Open Source Web Reconnaissance with Recon-ng
During a penetration test, a big part of the success in the exploitation phase depends from how good the information gathering was performed. Since this activity, especially when dealing with a huge amount of informations, is time consuming, it is a good idea to rely on tools which make reconnaissance in automated way.
Recon-ng is an incredibly powerful tool for Open Source Intelligence Gathering (OSINT); actually, it is a reconnaissance framework written in Python built with a Metasploit like usage model (we will see what Metasploit is further on, for now it is enough to know that it is the most famous penetration testing framework).
Reconnaissance is considered as the activity of acquiring open source informations, i.e. available on the Internet, about a target in a passive way (passive reconnaissance); conversely, discovery is the activity which permits to acquire informations by sending packets directly to the target (active reconnaissance). Even if Recon-ng is mainly a passive reconnaissance framework, it includes also some elements for discovery and exploitation.
Installation
Since we will use a lot of tools during the next posts, I highly suggest to set up a Virtual Machine with a Penetration Testing distribution installed on. Personally I use VMware Workstation 12 Player as hypervisor for server and desktop virtualization which is free and can be downloaded from the official website. Regarding operating systems, I use mainly Kali Linux, which is a Debian based distribution. This distro is very useful because it has a pretty good number of tools preinstalled and preconfigured leaving to the user a ready to use PT machine. I will not explain how to set up a VM since you can find a lot of tutorials about that on the web.
Anyway, you can still download Recon-ng on your favorite Linux distribution from author repository using git clone
and installing required dependencies (this is also an option in Kali Linux in case you want the latest version available): https://bitbucket.org/LaNMaSteR53/recon-ng.
Usage
In Kali Linux, we can start Recon-ng in different ways. One is by navigating in the applications menu by clicking on Applications > Information Gathering > recon-ng like shown in the following image:
Same thing can be done by clicking on the “Show application” menu:
Another possibility is launching it by simply opening the Terminal and typing recon-ng
. In any case, we are prompted with the framework banner, version and number of modules for each category:
Modules are the core of the framework and in the current version there are five categories:
- Recon modules - for reconnaissance activities;
- Reporting modules - for reporting results on a file;
- Import modules - for importing values from a file into a database table;
- Exploitation modules - for explotation activities;
- Discovery modules - for discovery activities.
The good thing is that everyone can implement his own module written in Python and integrate it inside the framework.
Since we are dealing with information gathering, we will focus on recon modules.
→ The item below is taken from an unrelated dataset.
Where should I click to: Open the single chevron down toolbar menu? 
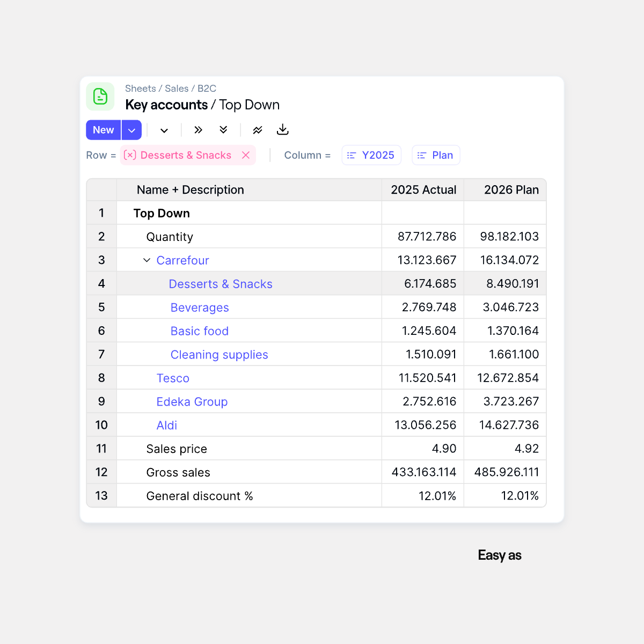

The framework accepts commands via command line; to have a list of the commands just type help
and press enter:
[recon-ng][default] > help
Commands (type [help|?] <topic>):
---------------------------------
add Adds records to the database
back Exits the current context
delete Deletes records from the database
exit Exits the framework
help Displays this menu
keys Manages framework API keys
load Loads specified module
pdb Starts a Python Debugger session
query Queries the database
record Records commands to a resource file
reload Reloads all modules
resource Executes commands from a resource file
search Searches available modules
set Sets module options
shell Executes shell commands
show Shows various framework items
snapshots Manages workspace snapshots
spool Spools output to a file
unset Unsets module options
use Loads specified module
workspaces Manages workspaces
To display a list of all available modules for each category we can use the show
command:
show modules
Since right now we are only interested in recon modules, we can limit the search to them:
[recon-ng][default] > show modules recon
Recon
-----
recon/companies-contacts/bing_linkedin_cache
recon/companies-contacts/indeed
recon/companies-contacts/jigsaw/point_usage
recon/companies-contacts/jigsaw/purchase_contact
recon/companies-contacts/jigsaw/search_contacts
recon/companies-contacts/linkedin_auth
recon/companies-multi/github_miner
recon/companies-multi/whois_miner
recon/contacts-contacts/mailtester
recon/contacts-contacts/mangle
recon/contacts-contacts/unmangle
recon/contacts-credentials/hibp_breach
recon/contacts-credentials/hibp_paste
recon/contacts-domains/migrate_contacts
recon/contacts-profiles/fullcontact
recon/credentials-credentials/adobe
recon/credentials-credentials/bozocrack
recon/credentials-credentials/hashes_org
recon/domains-contacts/metacrawler
recon/domains-contacts/pgp_search
recon/domains-contacts/whois_pocs
recon/domains-credentials/pwnedlist/account_creds
recon/domains-credentials/pwnedlist/api_usage
recon/domains-credentials/pwnedlist/domain_creds
recon/domains-credentials/pwnedlist/domain_ispwned
recon/domains-credentials/pwnedlist/leak_lookup
recon/domains-credentials/pwnedlist/leaks_dump
recon/domains-domains/brute_suffix
recon/domains-hosts/bing_domain_api
recon/domains-hosts/bing_domain_web
recon/domains-hosts/brute_hosts
recon/domains-hosts/builtwith
recon/domains-hosts/google_site_api
recon/domains-hosts/google_site_web
...................................
The structure for each module is the following:
module-category/data-conversion/module-name
Consider, for example, recon/domains-hosts/google_site_web
: this performs a recon activity using Google Search Engine to convert an information about a domain into data about hosts of that domain. Keep in mind that certain modules require valid API key to run; some keys can be acquired by simply registering on the related website.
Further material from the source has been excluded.